Cho Hyun mendorong pelan tubuh Song Yiekyung, menatap lekat wajah cantik Yiekyung. Bulu mata lentik, hidung mancung, dan bibir merah bak delima yang selalu membuatnya tergoda, semakin membuat iblis dalam hatinya seakan mendominasi. Perlahan ia memajukan wajahnya sebelum akhirnya mendaratkan sebuah ciuman pada bibir Song Yiekyung.

Song Yiekyung membulatkan sempurna bola matanya, tatapan tajamnya kembali dilemparkan pada Hyun yang masih tersenyum.

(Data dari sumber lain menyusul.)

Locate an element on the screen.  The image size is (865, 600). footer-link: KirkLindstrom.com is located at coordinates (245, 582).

“Akh!” Cho Hyun meringis saat bagian bawahnya secara tiba-tiba mendapat sapaan kasar dari kaki Song Yiekyung. Dia menatap tak percaya dengan tindakan balasan yang diberikan gadis itu untuknya.

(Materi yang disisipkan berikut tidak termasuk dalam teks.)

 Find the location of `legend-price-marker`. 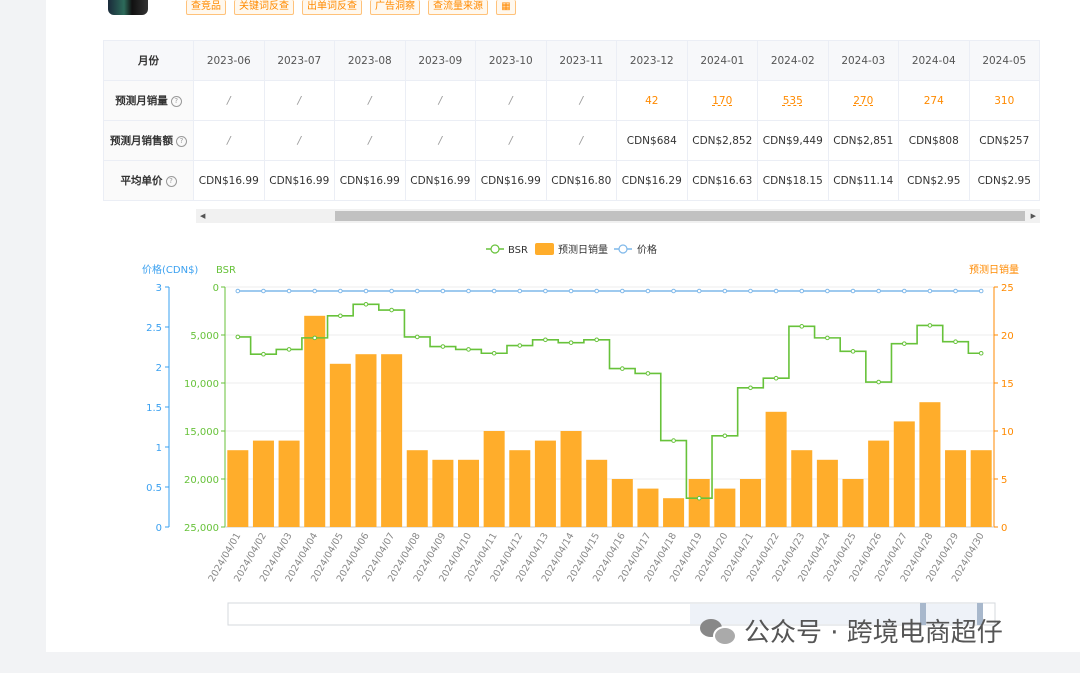

legend-price-marker is located at coordinates (623, 249).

“Ya!” bentak Hyun saat tubuhnya semakin nyeri dan hanya kaum pria yang tahu rasa sakit yang menyiksa itu.

“Dasar pria mesum!” hardik Yiekyung menatap penuh amarah kepada Hyun yang masih meringis.

Song Yiekyung mengambil langkah dengan hentakkan kasar untuk meninggalkan Hyun tanpa memedulikan pekikan tajam yang tengah dikeluarkan Hyun, sumpah serapahnya meluncur sempurna bak roket.

Sedangkan tubuh yang masih merasakan sakit itu tidak menghalangi bibir Hyun untuk membentuk senyum lebar penuh kemenangan karena berhasil mencium bibir Song Yiekyung. Apa itu harga yang pantas karena sudah merasakan buah delima yang seharusnya tidak boleh untuk dinikmati?

-=-

Song Yiekyung masih bergumam penuh penekanan dengan umpatan kasar yang terlontar, jemarinya mencengkeram setir mobil sebelum kakinya menginjak pedal gas untuk meninggalkan tempat proyek.

“Apa dia sudah tidak waras?” tanya Yiekyung pada diri sendiri. “Jika saja bukan orang penting, aku akan membunuhnya!” lanjutnya dengan napas menggebu.

Bola mata Yiekyung berubah merah, ia semakin mencengkeram kuat setir dengan kaki terus menginjak pedal gas membuat mobilnya melaju dengan kecepatan di atas rata-rata. Beruntung gadis itu ahli dalam menyetir dan kondisi jalanan sepi sehingga tindakan ugal-ugalan yang dilakukannya saat ini tidak cukup membahayakan—menurutnya.